*** Information supplied ***

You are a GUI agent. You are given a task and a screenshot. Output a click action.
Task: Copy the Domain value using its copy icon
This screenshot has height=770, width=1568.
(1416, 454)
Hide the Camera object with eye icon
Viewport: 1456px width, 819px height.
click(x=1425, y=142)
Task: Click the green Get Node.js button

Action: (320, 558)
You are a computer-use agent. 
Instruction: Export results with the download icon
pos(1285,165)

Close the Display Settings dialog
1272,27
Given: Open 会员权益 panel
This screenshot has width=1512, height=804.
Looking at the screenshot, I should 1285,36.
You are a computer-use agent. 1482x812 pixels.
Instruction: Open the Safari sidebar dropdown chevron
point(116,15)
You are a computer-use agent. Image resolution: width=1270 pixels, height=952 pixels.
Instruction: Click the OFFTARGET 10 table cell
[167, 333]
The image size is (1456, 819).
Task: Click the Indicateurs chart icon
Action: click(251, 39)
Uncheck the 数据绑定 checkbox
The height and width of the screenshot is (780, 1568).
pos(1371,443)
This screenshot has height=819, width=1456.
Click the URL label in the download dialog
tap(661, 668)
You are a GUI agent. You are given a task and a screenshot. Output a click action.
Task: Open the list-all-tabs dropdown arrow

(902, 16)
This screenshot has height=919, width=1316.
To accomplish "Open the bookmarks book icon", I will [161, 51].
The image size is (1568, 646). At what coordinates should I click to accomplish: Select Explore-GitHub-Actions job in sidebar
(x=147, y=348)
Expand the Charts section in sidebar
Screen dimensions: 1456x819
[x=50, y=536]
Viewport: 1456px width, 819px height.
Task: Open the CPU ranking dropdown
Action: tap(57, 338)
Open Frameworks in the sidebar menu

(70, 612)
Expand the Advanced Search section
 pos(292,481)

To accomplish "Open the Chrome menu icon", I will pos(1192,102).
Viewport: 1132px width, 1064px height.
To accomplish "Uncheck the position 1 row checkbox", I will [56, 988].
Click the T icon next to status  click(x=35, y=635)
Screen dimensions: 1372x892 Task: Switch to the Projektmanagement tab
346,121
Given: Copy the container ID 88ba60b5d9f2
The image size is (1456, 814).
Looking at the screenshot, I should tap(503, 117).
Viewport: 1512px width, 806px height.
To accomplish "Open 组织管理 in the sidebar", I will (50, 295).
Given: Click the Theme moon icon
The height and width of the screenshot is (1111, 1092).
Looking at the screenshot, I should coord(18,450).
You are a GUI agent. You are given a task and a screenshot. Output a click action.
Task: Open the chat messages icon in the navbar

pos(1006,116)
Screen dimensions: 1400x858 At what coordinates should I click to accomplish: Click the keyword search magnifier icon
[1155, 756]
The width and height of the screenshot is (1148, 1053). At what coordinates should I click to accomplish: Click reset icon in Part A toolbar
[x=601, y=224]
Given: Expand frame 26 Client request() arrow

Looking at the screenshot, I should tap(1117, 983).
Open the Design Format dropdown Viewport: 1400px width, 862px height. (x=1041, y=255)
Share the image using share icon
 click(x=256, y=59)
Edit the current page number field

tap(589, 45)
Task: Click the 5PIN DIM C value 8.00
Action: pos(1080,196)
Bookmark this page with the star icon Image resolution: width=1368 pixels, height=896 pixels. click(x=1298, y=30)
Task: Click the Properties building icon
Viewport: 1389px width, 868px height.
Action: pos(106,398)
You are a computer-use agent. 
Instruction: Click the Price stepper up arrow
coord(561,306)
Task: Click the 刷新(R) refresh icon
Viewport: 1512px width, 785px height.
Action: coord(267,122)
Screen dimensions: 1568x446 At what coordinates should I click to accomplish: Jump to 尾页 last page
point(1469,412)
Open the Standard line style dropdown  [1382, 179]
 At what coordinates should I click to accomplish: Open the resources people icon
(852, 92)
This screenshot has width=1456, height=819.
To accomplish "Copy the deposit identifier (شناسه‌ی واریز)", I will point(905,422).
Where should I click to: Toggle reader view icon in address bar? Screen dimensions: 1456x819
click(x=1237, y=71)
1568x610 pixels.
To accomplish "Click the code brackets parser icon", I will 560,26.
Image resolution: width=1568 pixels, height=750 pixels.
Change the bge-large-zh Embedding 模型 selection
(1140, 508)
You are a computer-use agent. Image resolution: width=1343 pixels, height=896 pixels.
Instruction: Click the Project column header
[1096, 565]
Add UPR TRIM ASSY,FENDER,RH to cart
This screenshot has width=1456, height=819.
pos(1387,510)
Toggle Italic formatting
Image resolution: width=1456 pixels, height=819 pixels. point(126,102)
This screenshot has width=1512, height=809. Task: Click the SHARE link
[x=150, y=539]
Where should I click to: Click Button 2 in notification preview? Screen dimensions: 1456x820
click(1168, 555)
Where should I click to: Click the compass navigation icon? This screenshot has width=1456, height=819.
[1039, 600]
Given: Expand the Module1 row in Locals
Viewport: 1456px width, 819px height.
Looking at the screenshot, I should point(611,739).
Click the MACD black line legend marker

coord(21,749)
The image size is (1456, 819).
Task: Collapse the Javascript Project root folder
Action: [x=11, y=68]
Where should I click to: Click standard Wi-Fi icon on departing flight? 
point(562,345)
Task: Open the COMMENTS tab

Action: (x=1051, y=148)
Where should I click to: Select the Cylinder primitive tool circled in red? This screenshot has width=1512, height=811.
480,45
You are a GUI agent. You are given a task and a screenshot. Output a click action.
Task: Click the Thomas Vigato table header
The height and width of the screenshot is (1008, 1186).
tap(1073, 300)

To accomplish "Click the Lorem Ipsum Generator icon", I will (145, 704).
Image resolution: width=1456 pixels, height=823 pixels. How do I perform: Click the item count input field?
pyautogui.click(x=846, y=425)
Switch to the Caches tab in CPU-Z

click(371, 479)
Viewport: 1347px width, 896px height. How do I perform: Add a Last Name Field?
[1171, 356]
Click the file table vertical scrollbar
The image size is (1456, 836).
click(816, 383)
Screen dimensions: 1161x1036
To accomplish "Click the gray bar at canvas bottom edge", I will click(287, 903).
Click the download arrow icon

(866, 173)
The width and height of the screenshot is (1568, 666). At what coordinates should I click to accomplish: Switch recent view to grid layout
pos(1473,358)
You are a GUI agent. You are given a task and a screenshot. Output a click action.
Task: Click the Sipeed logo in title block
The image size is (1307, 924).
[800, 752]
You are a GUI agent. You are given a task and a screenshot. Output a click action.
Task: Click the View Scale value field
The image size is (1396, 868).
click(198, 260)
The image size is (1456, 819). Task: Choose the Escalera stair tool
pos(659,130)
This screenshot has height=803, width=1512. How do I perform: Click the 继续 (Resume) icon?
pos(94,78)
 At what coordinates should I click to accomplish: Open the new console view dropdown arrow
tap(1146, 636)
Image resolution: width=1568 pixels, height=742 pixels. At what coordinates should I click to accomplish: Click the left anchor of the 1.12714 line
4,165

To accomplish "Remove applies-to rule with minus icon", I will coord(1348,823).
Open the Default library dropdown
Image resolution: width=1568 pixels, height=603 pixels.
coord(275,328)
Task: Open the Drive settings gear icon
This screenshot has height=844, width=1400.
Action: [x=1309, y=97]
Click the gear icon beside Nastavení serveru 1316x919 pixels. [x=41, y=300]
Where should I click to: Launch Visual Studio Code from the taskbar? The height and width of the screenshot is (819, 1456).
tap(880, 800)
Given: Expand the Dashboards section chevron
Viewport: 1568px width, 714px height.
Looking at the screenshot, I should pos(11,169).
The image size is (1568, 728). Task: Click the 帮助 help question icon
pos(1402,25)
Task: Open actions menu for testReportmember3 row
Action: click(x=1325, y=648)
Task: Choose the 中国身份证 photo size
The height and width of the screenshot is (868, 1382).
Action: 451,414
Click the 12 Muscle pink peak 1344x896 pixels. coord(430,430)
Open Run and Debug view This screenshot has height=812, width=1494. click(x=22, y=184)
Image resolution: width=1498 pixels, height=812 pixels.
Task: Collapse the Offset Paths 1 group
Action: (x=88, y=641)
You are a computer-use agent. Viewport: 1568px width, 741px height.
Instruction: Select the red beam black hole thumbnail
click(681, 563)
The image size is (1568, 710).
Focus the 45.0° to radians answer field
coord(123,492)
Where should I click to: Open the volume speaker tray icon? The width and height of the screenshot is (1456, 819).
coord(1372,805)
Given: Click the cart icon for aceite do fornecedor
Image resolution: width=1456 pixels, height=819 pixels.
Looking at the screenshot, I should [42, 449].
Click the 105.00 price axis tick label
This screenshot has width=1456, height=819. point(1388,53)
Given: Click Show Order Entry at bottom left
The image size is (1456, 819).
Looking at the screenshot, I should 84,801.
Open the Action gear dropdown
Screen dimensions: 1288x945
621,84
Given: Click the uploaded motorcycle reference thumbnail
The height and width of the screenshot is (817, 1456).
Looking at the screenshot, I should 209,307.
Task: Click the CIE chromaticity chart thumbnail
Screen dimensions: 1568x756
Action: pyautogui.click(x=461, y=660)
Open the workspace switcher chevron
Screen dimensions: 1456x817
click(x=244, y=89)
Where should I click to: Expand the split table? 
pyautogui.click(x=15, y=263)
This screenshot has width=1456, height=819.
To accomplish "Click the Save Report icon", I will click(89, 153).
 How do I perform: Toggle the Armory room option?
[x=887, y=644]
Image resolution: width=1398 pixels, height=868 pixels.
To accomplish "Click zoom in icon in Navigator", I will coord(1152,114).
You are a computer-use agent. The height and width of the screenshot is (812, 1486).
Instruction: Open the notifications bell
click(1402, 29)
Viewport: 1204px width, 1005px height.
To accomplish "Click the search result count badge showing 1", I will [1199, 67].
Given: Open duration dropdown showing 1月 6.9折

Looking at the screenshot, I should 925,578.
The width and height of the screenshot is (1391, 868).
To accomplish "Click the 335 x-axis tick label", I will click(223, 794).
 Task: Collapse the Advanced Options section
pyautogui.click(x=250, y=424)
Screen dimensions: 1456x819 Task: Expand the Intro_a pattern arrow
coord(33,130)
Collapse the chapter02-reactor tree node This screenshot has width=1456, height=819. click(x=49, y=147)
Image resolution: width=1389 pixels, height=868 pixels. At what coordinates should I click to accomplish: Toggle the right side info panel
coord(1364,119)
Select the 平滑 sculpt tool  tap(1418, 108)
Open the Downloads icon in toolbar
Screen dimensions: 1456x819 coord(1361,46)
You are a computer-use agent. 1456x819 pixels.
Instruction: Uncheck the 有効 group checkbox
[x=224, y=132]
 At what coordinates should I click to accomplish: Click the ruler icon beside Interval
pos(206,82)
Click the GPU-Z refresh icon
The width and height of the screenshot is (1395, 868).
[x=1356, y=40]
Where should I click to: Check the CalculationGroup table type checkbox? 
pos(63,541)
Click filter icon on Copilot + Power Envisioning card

***

What is being asked =>
The word "cart" is the filter: copy every line of the listing above that contains it.

Result below =>
Add UPR TRIM ASSY,FENDER,RH to cart
Given: Click the cart icon for aceite do fornecedor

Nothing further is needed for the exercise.